Sister Angeli: "Girls often didn't know what they would do when they came to us. They discussed the possibilities and limitations with a psychologist or social worker. No one was forced to give up their child. But sometimes their personal circumstances forced a girl to do so."

 

Sister Chantal: "At the time, the Paula Foundation was considered very modern. It was the newest home for unmarried mothers in the Netherlands, and one of the largest. Ministers visited with foreign delegations to demonstrate how we had organized maternal care."

Sister Angeli: "Some of the girls who came to us had suffered terribly. Like you, Ellen. Your parents didn't support it."

One of the nuns at the Paula Foundation with one of the many young children who entered the adoption circuit through the home.

One of the nuns at the Paula Foundation with one of the many young children who entered the adoption circuit through the home.Source Private photo album.

Parents had a great influence

Parents often interfered in the situation, Sister Chantal adds. "As the headmistress, they would come to me. But I always said: here, the girl is in charge." Sister Angeli adds: "Parents had a great influence, even if a girl was of legal age. Some parents saw unwed motherhood as a great shame."

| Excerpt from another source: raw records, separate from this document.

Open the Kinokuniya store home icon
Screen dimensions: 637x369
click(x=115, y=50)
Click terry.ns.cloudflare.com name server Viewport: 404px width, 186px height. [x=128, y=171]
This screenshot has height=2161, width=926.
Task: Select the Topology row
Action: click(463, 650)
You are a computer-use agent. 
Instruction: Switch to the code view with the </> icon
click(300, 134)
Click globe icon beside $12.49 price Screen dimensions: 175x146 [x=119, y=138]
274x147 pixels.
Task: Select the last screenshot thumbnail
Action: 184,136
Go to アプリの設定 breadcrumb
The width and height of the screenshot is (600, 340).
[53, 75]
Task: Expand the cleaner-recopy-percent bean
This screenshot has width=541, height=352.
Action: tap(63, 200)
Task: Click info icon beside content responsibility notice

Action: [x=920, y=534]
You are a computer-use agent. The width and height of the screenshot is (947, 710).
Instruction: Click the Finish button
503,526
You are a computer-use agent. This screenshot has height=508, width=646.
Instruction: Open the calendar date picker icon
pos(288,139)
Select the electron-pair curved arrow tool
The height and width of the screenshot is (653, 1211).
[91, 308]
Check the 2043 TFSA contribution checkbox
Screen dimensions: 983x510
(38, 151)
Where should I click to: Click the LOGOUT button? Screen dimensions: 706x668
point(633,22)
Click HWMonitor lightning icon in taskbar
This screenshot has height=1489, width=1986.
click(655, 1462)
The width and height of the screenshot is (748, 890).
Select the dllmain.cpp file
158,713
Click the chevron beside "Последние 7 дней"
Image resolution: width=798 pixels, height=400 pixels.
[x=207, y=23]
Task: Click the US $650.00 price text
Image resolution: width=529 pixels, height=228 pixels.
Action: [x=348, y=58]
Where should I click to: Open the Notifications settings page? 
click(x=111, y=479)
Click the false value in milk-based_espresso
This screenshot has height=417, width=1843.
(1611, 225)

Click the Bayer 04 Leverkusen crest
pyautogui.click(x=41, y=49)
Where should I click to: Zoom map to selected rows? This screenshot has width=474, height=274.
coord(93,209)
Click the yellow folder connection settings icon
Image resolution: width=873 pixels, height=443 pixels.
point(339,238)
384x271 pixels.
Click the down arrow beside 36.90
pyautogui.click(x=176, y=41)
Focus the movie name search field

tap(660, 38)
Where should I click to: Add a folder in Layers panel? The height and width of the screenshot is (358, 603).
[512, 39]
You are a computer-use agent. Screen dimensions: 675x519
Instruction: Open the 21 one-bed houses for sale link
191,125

Ellen nods. "My family really let me down," she says. Her parents wouldn't help. Her sisters, who already had children, weren't giving a damn either. "I was stuck. How was I supposed to care for a child if my family or the father of the child didn't want to know? I had no home, no income, and no future prospects."

Rusk with mice

Ellen gave birth to a son on New Year's Day. A washcloth was placed over her eyes to keep her from seeing him. "I think I wanted that myself. I didn't want to look. Then I became attached."

Other birth mothers also talk about that washcloth. Sister Angeli: "The professionals thought it was better if a birth mother didn't see the child. There were washcloths nearby to wipe away perspiration. But with us, mothers could decide for themselves."

Ellen has another question: "Why did I get rusk with aniseed after the birth? That rusk felt like a trophy. There was nothing to celebrate. I was going to give it up. The birth was the height of sadness." Nurse Angeli can't remember. "Maybe you were hungry and there was nothing else available in the ward?"

The building of the Paula Foundation.

The building of the Paula Foundation.Source Private photo album.

You can listen to the podcast Trouw produced on this topic using the player below, which also features Sister Angeli. You can also find it on familiar channels like  iTunesSpotify  , or  Google Podcasts. 

 

Nuns to blame

In stories about abandonment, sisters are often blamed, says Sister Chantal. "But we actually had nothing to do with the decision to abandon. But then again, someone had to do it. You're not so quick to blame your father and mother."

Sister Angeli: "Unwed motherhood was often a traumatic experience, even without us. I read somewhere that we were described as 'cold and businesslike.' Well, I thought that applied more to some families who turned their daughters away."

The sisters don't think it's the right question to ask who is "guilty" of the practice that still affects so many women and their children. Sister Angeli: "Everyone makes mistakes, including us. Seen through the lens of the times, things didn't go well back then. But at that time, within that context, we tried to offer help to people who needed it. We did that to the best of our ability."

Many girls came home from a crisis situation. I don't think there's much point in blaming anyone now. The reasons for a girl's relinquishment varied depending on the situation.

'Worked out of love'

Having a child is one of the most important experiences in a person's life, Sister Angeli adds. "We tried to support mothers in their choices and grief. I did this work with great love. If I had to do this work again tomorrow, I would do it the same way."

Sister Chantal: “Out of love for people.”

Sister Angeli: “No one was out to bully mothers. Absolutely not.”

Ellen: "Looking back, we're all paying the price. It's devalued my life." 

Ellen went from anger to frustration, from regret to uncertainty. She's reconnected with her son, Gabriel. Now, more than fifty years later, she says, "It is what it is. Nothing more, nothing less."